The impossible in publishing really is possible these days.
This new world of publishing has allowed a ton of new things to be possible that would have flat been impossible in traditional publishing. And one of the best illustrations of just one of these now possible things just finished yesterday.
Kristine Kathryn Rusch, my wife, published the last six books of an eight book science fiction saga, one per month starting in January and ending in June.
Now, these are not short books. They range from 60,000 words up to almost 100,000 words long. And they all got reviewed in one place or another and all were up for pre-orders.
The 8-book saga is called The Anniversary Day Saga and is part of Kris’s ongoing Retrieval Artist series.
The Start… Traditional
The Retrieval Artist series with Miles Flint as the main character started off in traditional publishing in mass market paperbacks. The publisher published one per year, as was the limit of what they could do with one series. (Some series now can go to two books a year in science fiction through traditional, but that takes some clout.) But when Kris first sold the Retrieval Artist series, one book a year was all that was allowed in science fiction.
The contracts were for two or three books at a time. And even though the books are all standalone novels, some of the middle books were out of print at various times along the way. All typical for traditional publishing.
And then as the new century started, more typical things happened with traditional publishing and the Retrieval Artist series. Kris managed to get all the rights to the books back. Every one of them.
The Second Life… The New World
As luck would have it, the new world of publishing came along right about the point that Kris got the rights back to the Retrieval Artist books.
And since both fans and Kris wanted to see more Retrieval Artist books, Kris sold the out-of-print Retrieval Artist books to WMG Publishing Inc. and the books all came out with new covers that branded them to science fiction and as a series.
And then a couple of years ago, Kris wrote this wonderful new Retrieval Artist novel called Anniversary Day. She told me at the time she thought it would be two or three books long, sort of sub-series inside the larger series. She sold it to WMG Publishing and it was well-received and reviewed.
Then she wrote book two called Blowback. And that came out of WMG Publishing as well.
But as she started the third book, she realized the story was massive and would take more books. And she had no idea how many because the story was so big.
Here is where the impossible hits. In traditional publishing, she would have had a contract and a deadline for the next book. And she would have forced herself to write something that wasn’t that good to try to wrap the story all up.
But she was now working with a publisher who was flexible and could move quickly in the new world. And the publisher wanted her to write what she wanted to write.
So for over one year, Kris wrote the next six books of the Anniversary Day Saga. No deadlines, no pressure. And as she worked, she also talked with WMG about how to deal with having six books come in at once.
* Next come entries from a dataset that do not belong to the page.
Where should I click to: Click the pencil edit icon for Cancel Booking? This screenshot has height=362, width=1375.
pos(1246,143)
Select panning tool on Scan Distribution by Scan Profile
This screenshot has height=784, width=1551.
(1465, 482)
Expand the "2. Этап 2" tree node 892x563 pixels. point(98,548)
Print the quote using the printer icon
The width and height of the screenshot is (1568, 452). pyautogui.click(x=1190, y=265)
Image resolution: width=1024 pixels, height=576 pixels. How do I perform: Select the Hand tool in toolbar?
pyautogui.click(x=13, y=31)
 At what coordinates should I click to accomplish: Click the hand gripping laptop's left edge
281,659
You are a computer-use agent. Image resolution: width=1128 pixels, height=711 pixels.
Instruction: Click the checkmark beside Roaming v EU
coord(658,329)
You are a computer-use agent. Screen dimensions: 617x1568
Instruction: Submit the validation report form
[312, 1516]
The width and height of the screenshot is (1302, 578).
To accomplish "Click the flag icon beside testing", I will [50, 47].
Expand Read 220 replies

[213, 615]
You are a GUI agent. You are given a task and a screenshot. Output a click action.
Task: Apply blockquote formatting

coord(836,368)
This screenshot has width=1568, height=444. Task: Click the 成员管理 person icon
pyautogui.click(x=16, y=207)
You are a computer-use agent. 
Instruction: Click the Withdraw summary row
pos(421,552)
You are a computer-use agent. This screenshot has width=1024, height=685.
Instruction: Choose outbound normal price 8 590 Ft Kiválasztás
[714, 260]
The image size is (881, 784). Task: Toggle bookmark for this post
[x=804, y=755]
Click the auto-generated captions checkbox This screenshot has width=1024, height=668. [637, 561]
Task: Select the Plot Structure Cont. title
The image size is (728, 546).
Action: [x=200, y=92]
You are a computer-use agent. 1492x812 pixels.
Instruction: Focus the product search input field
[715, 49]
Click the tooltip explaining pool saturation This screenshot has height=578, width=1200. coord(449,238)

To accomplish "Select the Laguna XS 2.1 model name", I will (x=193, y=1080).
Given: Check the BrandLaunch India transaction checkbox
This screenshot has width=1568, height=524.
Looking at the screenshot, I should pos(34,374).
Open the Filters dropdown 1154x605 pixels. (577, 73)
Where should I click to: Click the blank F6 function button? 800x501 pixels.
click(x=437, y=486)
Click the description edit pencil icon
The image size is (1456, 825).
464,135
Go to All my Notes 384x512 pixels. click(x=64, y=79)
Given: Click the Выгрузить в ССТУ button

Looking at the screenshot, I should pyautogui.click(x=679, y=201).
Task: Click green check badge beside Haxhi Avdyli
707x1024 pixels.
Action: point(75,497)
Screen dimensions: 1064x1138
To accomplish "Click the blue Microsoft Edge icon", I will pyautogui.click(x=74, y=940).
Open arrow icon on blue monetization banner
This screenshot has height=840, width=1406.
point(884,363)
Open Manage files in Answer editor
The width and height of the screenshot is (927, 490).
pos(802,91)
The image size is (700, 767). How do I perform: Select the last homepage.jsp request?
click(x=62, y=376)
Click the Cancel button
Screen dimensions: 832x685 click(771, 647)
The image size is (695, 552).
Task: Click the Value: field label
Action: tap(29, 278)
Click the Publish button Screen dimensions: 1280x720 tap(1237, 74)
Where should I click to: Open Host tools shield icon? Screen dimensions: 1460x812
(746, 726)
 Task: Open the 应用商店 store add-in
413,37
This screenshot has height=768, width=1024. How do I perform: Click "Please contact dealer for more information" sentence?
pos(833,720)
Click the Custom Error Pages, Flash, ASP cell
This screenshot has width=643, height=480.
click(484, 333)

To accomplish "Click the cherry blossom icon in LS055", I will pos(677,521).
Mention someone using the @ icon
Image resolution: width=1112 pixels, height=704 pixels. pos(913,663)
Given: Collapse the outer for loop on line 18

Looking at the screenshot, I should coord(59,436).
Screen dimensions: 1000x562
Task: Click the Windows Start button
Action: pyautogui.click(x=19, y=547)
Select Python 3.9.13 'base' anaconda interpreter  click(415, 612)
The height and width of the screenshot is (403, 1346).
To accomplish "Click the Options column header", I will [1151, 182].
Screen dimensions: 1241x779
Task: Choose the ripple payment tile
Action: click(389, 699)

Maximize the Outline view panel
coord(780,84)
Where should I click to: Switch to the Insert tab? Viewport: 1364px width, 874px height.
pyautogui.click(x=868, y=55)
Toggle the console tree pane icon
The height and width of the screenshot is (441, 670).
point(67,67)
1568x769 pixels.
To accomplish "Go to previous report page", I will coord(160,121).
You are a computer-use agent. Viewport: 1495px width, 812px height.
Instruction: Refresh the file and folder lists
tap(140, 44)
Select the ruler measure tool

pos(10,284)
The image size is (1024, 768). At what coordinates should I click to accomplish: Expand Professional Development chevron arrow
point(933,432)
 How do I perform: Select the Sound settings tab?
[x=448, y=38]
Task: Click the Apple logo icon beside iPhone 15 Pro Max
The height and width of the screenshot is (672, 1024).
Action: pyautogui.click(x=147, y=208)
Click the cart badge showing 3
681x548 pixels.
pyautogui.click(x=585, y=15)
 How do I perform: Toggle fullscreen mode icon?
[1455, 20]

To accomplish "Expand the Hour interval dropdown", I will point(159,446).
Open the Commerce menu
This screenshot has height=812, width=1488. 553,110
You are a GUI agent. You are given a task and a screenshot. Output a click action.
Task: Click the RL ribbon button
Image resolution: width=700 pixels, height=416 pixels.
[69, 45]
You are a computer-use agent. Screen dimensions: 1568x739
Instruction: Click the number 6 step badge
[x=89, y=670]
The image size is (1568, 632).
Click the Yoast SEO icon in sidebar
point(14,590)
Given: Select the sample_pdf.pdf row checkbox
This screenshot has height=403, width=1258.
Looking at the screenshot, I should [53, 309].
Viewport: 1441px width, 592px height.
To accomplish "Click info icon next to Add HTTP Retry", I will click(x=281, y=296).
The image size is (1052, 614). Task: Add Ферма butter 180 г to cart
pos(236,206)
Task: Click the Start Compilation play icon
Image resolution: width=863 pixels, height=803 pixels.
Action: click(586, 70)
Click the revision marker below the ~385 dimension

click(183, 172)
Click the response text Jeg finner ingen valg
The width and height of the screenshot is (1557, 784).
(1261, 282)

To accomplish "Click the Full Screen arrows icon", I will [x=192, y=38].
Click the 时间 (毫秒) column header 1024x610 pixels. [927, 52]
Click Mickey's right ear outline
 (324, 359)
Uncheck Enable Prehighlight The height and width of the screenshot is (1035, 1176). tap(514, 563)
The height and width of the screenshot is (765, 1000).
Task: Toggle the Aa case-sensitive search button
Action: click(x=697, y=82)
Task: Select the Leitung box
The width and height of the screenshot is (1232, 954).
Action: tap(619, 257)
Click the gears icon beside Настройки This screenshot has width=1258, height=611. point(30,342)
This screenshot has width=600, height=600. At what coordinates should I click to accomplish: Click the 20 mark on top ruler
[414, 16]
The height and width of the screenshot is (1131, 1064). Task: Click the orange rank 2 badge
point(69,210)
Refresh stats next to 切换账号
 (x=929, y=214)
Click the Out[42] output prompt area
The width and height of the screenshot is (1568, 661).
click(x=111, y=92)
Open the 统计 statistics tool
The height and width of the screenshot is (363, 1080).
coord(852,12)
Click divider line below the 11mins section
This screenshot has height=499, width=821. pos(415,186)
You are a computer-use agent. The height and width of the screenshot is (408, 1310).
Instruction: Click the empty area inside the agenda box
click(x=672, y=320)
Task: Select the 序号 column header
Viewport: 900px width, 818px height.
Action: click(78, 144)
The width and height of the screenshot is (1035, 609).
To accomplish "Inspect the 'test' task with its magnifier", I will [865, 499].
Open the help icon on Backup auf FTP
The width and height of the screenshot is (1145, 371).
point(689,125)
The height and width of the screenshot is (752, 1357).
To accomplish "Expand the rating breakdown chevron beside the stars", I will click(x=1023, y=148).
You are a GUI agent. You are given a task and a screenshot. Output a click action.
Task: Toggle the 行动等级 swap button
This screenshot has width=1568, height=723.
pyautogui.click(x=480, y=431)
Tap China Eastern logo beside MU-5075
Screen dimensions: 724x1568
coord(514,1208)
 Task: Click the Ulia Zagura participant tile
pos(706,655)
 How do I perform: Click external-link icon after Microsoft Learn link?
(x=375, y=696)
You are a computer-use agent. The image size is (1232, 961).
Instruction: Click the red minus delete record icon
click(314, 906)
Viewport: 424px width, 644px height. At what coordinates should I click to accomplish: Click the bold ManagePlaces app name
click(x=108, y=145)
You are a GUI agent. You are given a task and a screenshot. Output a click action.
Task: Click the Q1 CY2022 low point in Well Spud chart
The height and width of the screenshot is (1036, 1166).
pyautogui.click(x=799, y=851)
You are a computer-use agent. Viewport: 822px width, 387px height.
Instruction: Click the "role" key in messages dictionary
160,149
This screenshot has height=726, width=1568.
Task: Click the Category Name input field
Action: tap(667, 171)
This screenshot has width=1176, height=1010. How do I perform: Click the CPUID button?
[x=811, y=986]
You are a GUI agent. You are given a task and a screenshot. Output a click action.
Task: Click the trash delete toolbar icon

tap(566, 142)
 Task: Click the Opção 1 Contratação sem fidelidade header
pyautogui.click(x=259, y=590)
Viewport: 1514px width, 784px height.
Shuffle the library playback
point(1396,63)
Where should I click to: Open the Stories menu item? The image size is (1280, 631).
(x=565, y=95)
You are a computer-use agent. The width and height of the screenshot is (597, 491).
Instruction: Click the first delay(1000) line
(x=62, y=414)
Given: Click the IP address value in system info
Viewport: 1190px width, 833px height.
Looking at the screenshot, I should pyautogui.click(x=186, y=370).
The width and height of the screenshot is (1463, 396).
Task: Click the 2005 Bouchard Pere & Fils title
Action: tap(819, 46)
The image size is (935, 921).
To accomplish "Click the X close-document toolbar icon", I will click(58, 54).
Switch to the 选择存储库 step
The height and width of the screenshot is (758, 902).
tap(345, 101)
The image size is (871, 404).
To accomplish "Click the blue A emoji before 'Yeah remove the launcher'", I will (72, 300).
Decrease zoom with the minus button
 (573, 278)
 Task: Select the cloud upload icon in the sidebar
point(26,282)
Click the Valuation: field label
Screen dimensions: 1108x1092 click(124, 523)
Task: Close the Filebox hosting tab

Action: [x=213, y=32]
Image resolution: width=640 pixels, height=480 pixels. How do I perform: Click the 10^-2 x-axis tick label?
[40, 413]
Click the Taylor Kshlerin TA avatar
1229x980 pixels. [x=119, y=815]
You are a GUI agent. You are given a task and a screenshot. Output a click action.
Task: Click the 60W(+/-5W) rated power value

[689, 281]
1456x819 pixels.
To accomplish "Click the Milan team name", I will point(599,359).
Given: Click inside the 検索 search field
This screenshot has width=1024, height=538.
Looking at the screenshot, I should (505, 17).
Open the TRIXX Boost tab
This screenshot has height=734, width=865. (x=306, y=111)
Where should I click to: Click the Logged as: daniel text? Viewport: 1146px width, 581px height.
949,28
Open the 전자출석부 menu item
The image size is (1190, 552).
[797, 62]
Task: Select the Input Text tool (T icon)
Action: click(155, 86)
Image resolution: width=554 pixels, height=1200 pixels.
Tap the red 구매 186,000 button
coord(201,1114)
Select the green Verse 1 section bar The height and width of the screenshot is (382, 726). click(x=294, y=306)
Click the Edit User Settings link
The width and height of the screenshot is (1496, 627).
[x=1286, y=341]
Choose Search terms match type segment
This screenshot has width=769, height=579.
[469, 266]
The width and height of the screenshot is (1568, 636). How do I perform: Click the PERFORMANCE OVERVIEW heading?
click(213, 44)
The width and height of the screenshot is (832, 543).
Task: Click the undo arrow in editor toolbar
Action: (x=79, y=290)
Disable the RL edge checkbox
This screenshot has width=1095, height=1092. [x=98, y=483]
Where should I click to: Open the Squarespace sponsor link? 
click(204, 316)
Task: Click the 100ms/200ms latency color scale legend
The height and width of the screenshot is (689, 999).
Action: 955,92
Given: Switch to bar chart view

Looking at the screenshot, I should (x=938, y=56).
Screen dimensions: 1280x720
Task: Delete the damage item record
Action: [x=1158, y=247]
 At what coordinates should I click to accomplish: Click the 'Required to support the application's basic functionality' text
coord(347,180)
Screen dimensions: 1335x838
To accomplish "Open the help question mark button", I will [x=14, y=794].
That never, ever could have happened in traditional.
A New Reality
Thanks to many authors starting and not finishing series, or taking years to do so, readers have less and less patience these days for waiting. In old traditional publishing, I remember being angry at Farmer for taking so long for the new Riverworld book. Years went by. Anger built at him and I was a fan.
Now readers don’t have to wait. And they won’t, for the most part, at least not long without anger at the author.
Kris knew that fact had become a reality of this new world, so she wasn’t going to even allow the entire Saga to be announced until SHE HAD IT ALL DONE.
Once I had read that wonderful last book called Masterminds, we started talking about how to get these to readers.
Note: In this new world it was the author talking about the control of release dates and how to do it. In traditional, some corporation formula involving accountants and sales force would have dictated how the books came out.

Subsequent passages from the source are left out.